Can be added, just create an issue on github.

rsync would be an issue, in the way the data is stored (hashed based on the id it gets in the db). But other means of acces are always an option. I can always create something wich outputs in away you can process (xml/rss/cvs).

If you would use something from the previous point, i can do renaming on the fly. I won’t rename the files stored, but i can change the name when serving a download.

axxel · January 17, 2017, 1:57pm

Thanks for the new method for file synchronization! Very helpful.

There is just one issue I am having right now regarding file naming: the two GITUP-GIT2-* files contain ‘:’ in their name, which prevents me from storing them on a FAT files system. Would it be possible to make sure no filename contains those kind of invalid characters, even if that meant you’d have to rename them?

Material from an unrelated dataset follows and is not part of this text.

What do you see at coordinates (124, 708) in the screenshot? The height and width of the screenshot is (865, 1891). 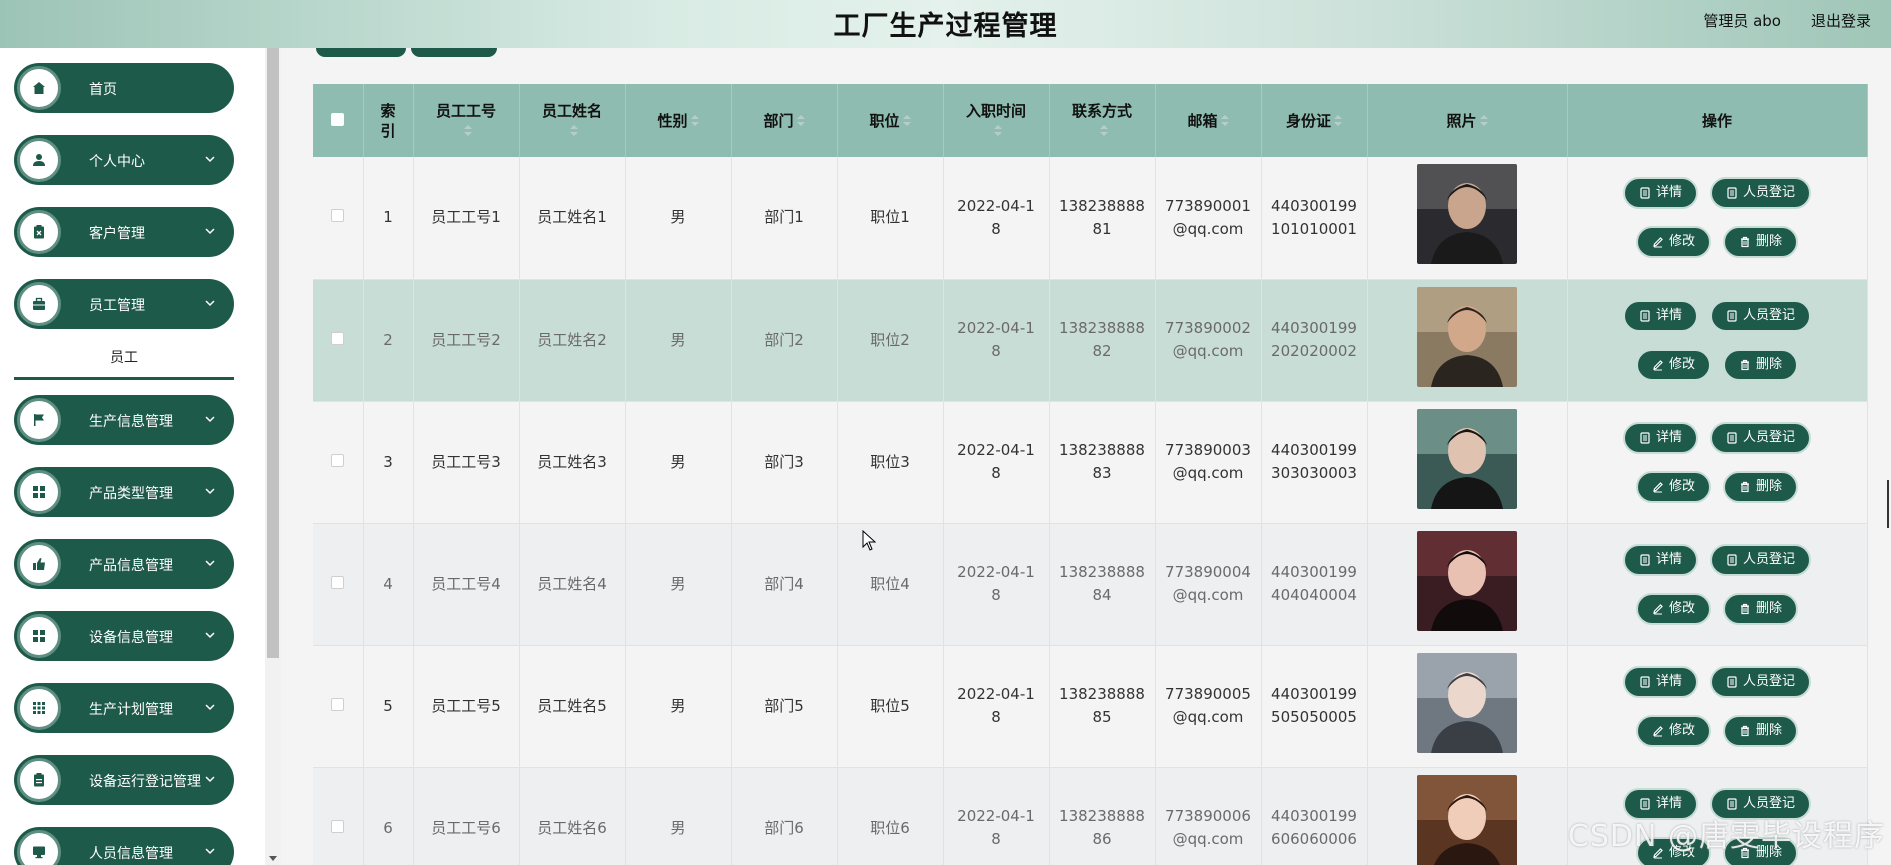 I see `sidebar-item-8: 生产计划管理` at bounding box center [124, 708].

axxel · January 17, 2017, 2:40pm

There is one more thing I am having an issue with: the size of the set ;). Which went up from 7.x to 9.x GB in just two weeks. That is going to be fun…

Looking for ‘big’ files, I noticed there are 4 files that got imported from rawsamples.ch that are in fact no raw files at all:

RAW_HASSELBLAD_CFV.PPM
RAW_NIKON_D800_*.TIFF

They are of now value in this context. Please remove them.

Also there are 3 ‘old’ D800 files still present. They are all 14bit uncompressed, same as D800-14b-no-comp.NEF. The only difference is that they are digitally cropped to different sizes within the camera. From a rawspeed testing perspective they are all equivalent. For all I care, they should be removed as well. Maybe @LebedevRI would have some input regarding those 3 files?

LebedevRI · January 17, 2017, 4:30pm

By my estimates, we have samples for ~half of the cameras rawspeed supports/knows about. So the size will at least double, hopefully.

Yep, deleted that.

Hmm. They are raw files. Produced by camera. And, currently equivalently broken in rawspeed:

$ darktable-rs-identify RAW_NIKON_D800_L.TIFF 
Loading file: "RAW_NIKON_D800_L.TIFF"
ERROR: [rawspeed] NEF Decoder: Unable to locate image
$ darktable-rs-identify RAW_NIKON_D800_M.TIFF
Loading file: "RAW_NIKON_D800_M.TIFF"
ERROR: [rawspeed] NEF Decoder: Unable to locate image
$ darktable-rs-identify RAW_NIKON_D800_S.TIFF
Loading file: "RAW_NIKON_D800_S.TIFF"
ERROR: [rawspeed] NEF Decoder: Unable to locate image

axxel · January 17, 2017, 9:31pm

Maybe you are right and they came right out of the camera like this. But according to my definition they are still no raw files, no more than JPEGs coming from a camera are raw files. Those tiffs contain 8bit RGB data for every pixel. You can open them in any standard image viewer just as they are.

axxel · January 25, 2017, 2:38am

@LebedevRI: I just noticed that the TIFF files are gone now. Thanks. This still leaves the ‘old’ uncompressed 14bit files with different crops to be discussed. Do you see any value for them in terms of testing librawspeed?

LebedevRI · January 25, 2017, 7:52am

@axxel

^ are you talking about the same files there ?